Estremi: n. 33/08/05 del 22 febbraio 2005, depositata il 27 aprile 2005
Argomento: Rettifica e liquidazione - Imposta di registro - Cessione di ramo d'azienda
La controversia trae origine da un avviso di rettifica e liquidazione della maggiore imposta di registro relativa alla cessione di un ramo d'azienda. In particolare, l'ufficio aveva contestato il valore dichiarato nel contratto di cessione di un ramo di azienda (avente per oggetto l'attività di editoria, pubblicazione, composizione, stampa e diffusione di un periodico multimediale su rete telematica), rettificando il valore attribuito all'avviamento.
Avverso la decisione con cui la Ctp di Bari aveva accolto il ricorso presentato dalla società, ha proposto appello l'Agenzia delle Entrate, sottolineando la correttezza del proprio operato.

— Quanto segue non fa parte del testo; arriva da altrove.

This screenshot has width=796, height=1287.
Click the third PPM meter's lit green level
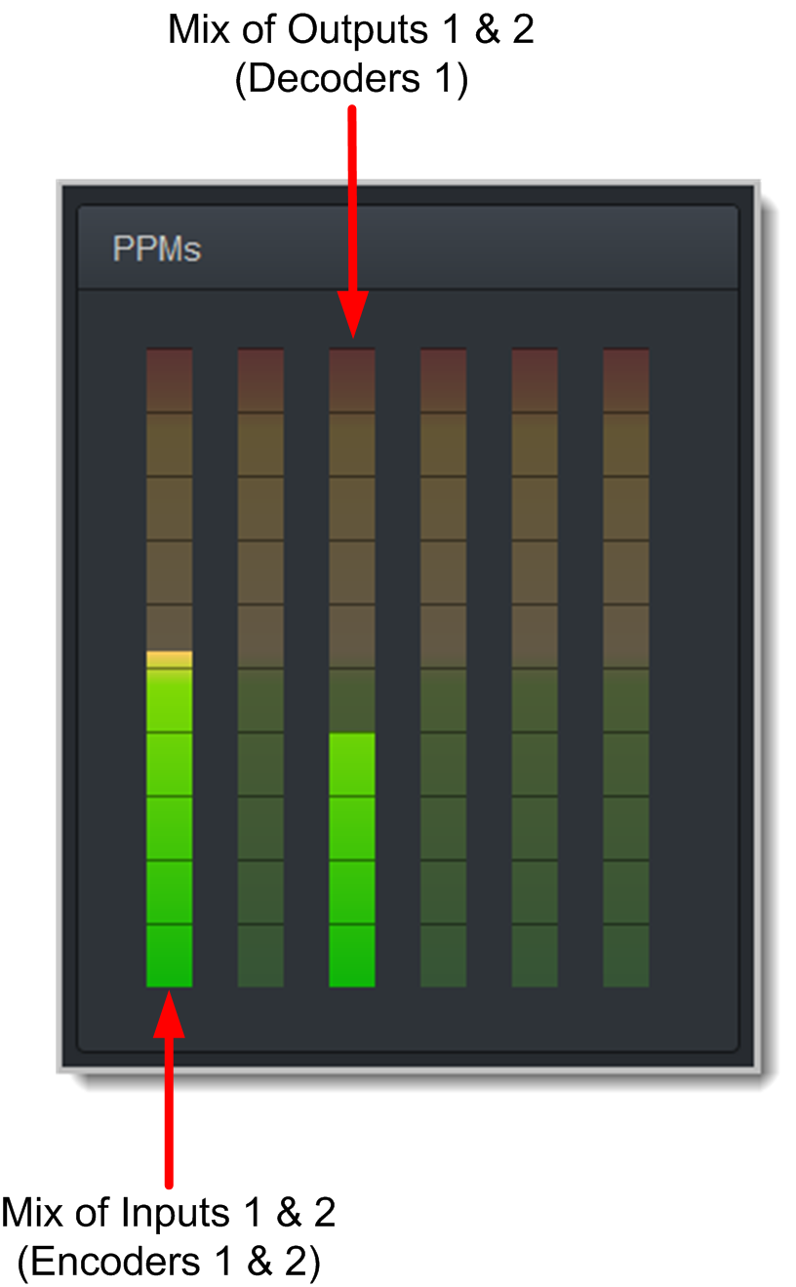352,859
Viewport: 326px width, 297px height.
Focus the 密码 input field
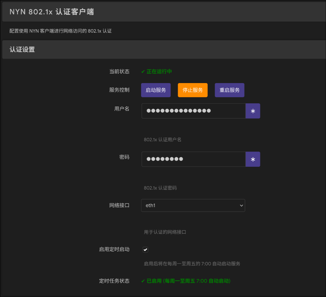(193, 159)
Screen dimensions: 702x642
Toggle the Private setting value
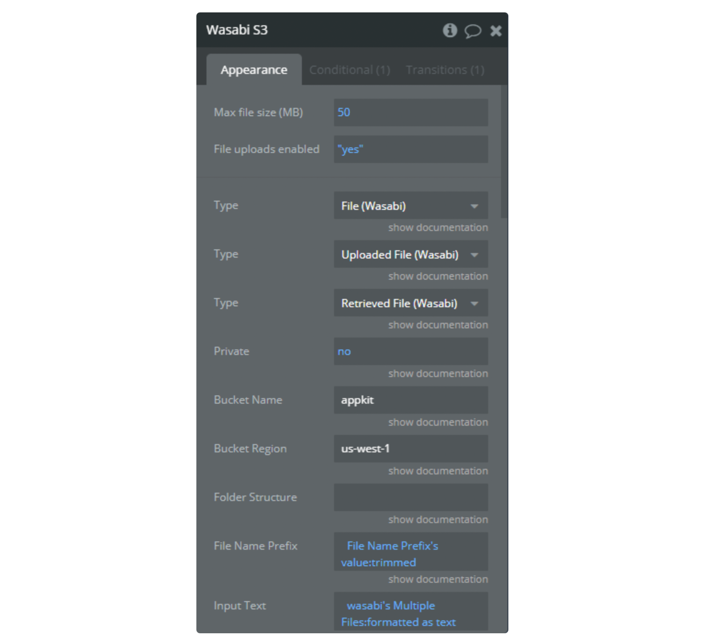pyautogui.click(x=411, y=352)
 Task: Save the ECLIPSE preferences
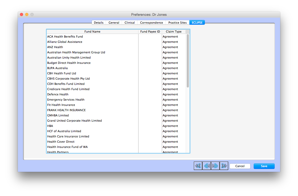[264, 166]
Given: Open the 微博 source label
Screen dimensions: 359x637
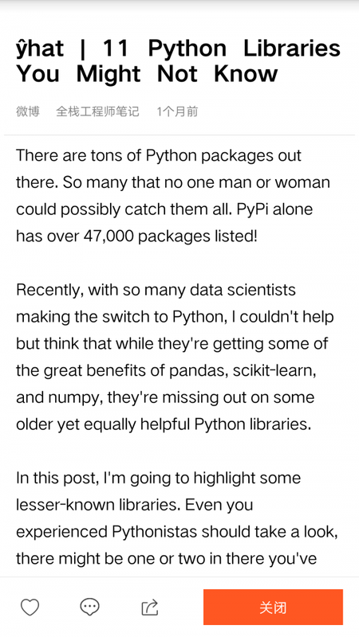Looking at the screenshot, I should [28, 111].
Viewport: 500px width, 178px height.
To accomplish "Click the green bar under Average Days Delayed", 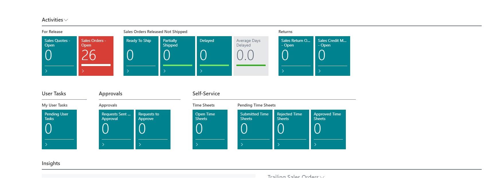I will [251, 65].
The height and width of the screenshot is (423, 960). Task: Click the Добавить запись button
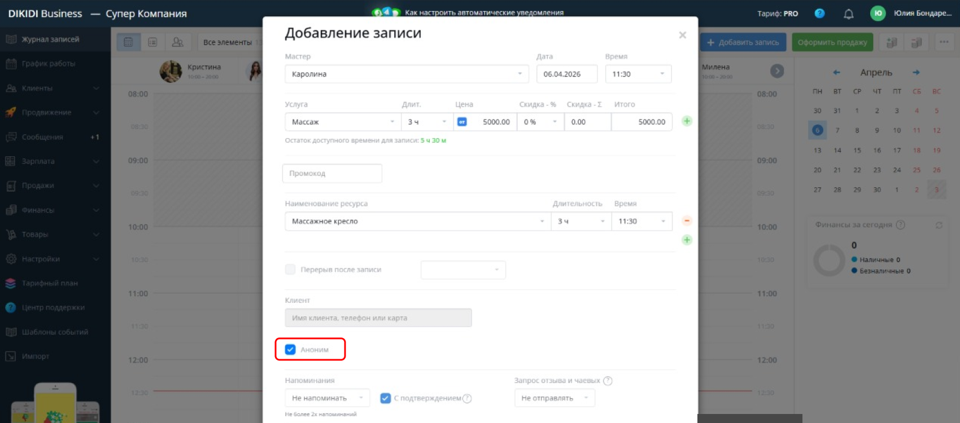(x=743, y=42)
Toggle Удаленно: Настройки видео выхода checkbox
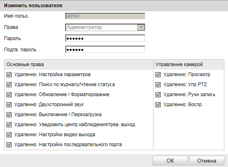Screen dimensions: 228x167 coord(9,135)
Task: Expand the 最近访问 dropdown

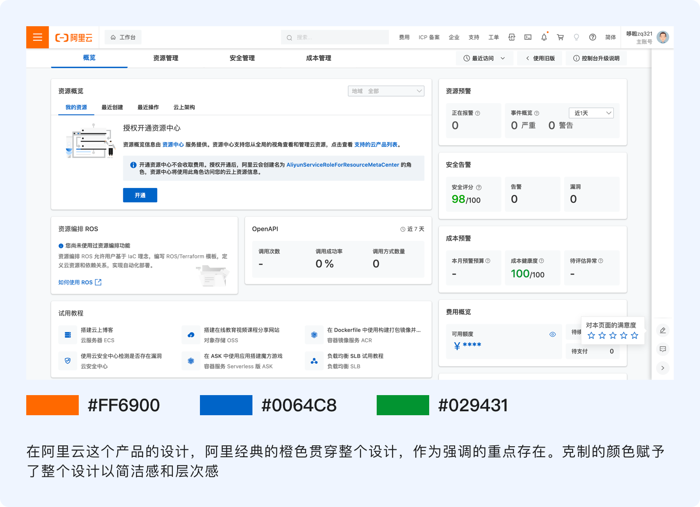Action: coord(484,58)

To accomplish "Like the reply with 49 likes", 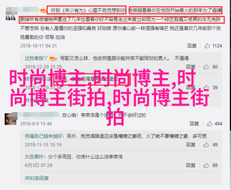I will (206, 145).
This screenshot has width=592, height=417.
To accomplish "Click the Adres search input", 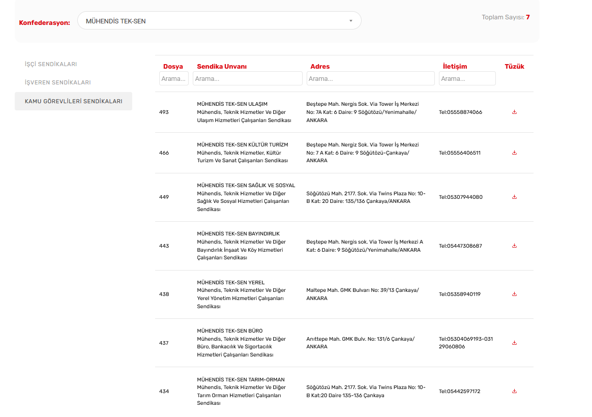I will coord(370,78).
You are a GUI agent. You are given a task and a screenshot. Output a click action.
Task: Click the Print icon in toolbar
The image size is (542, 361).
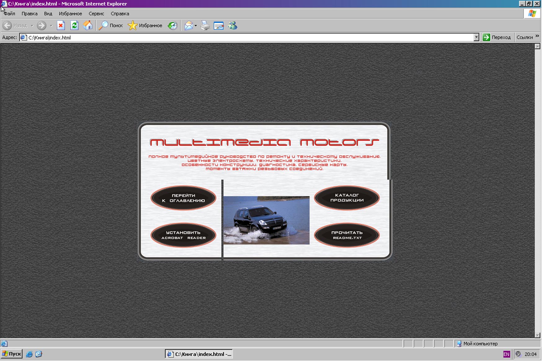click(205, 25)
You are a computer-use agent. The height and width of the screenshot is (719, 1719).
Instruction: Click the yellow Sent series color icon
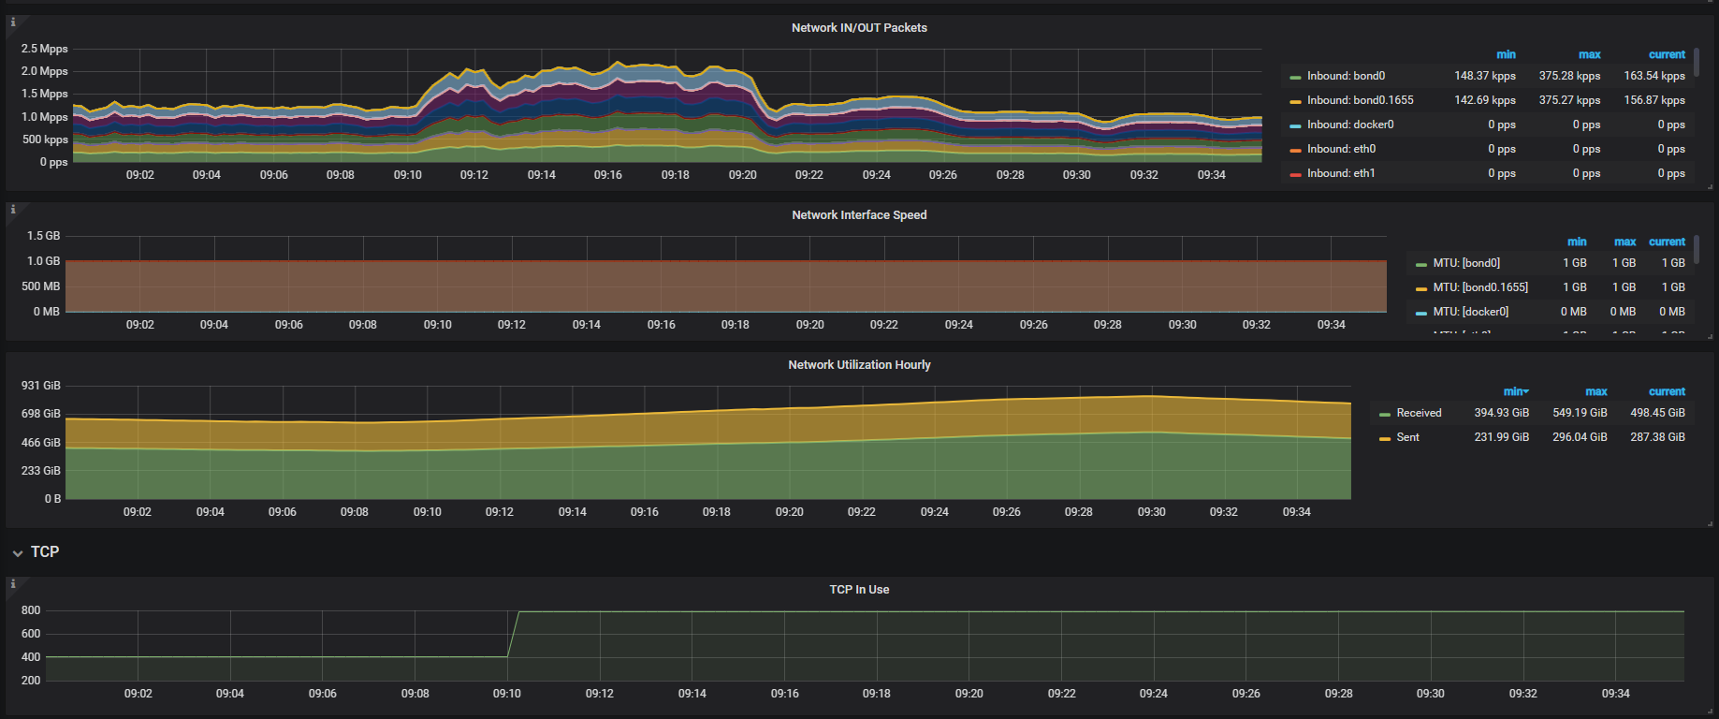1385,438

Investita della problematica, la Commissione tributaria regionale della Puglia, in riforma della sentenza resa dai primi giudici, ha accolto l'appello dell'ufficio ritenendo corretta la procedura adottata al fine di determinare il valore del ramo d'azienda ceduto. In particolare, i giudici di secondo grado hanno precisato come, nel caso di specie, tornasse applicabile la norma contenuta nell'articolo 2, comma 4, Dpr n. 460/1996 (e correttamente applicata dall'ufficio) ai sensi della quale "il valore dell'avviamento è determinato sulla base della percentuale di redditività applicata alla media dei ricavi accertati o, in mancanza, dichiarati ai fini delle imposte sui redditi negli ultimi tre periodi d'imposta anteriori a quello in cui è intervenuto il trasferimento"; percentuale pari a 2 nel caso, come quello sottoposto all'attenzione del Collegio di secondo grado, in cui l'attività sia iniziata entro i tre periodi d'imposta precedenti a quello in cui è intervenuto il trasferimento.

Estremi: n. 68/10/05 del 24 giugno 2005
Argomento: Invim - Esenzione dall'imposta per l'ERSAP ex art. 25 Dpr 643/1972
L'ente regionale per lo sviluppo agricolo della Puglia (Ersap) - secondo la denominazione in vigore all'epoca cui la controversia si riferisce - è stato riconosciuto quale persona giuridica di diritto pubblico e, in quanto, tale rientra tra i soggetti che, a norma dell'articolo 25 del Dpr n. 643/72 allora vigente, beneficiano dell'esenzione dall'applicazione dell'imposta sull'incremento di valore degli immobili. Ciò, in quanto il ricavo realizzato al momento della vendita di immobili di proprietà degli enti come l'Ersap non può considerarsi remunerativo, ma ha soltanto la funzione di ristorare in parte tale enti per le spese sopportate per l'acquisizione e il miglioramento degli immobili stessi (nello specifico, terreni).
Questo, in sintesi, il contenuto della sentenza in esame, con la quale la Ctr della Puglia ha respinto l'appello dell'Agenzia delle Entrate nel quale si sosteneva la legittimità degli atti con cui aveva rettificato il valore iniziale di taluni terreni venduti dall'Ersap, procedendo alla richiesta della conseguente maggiore Invim.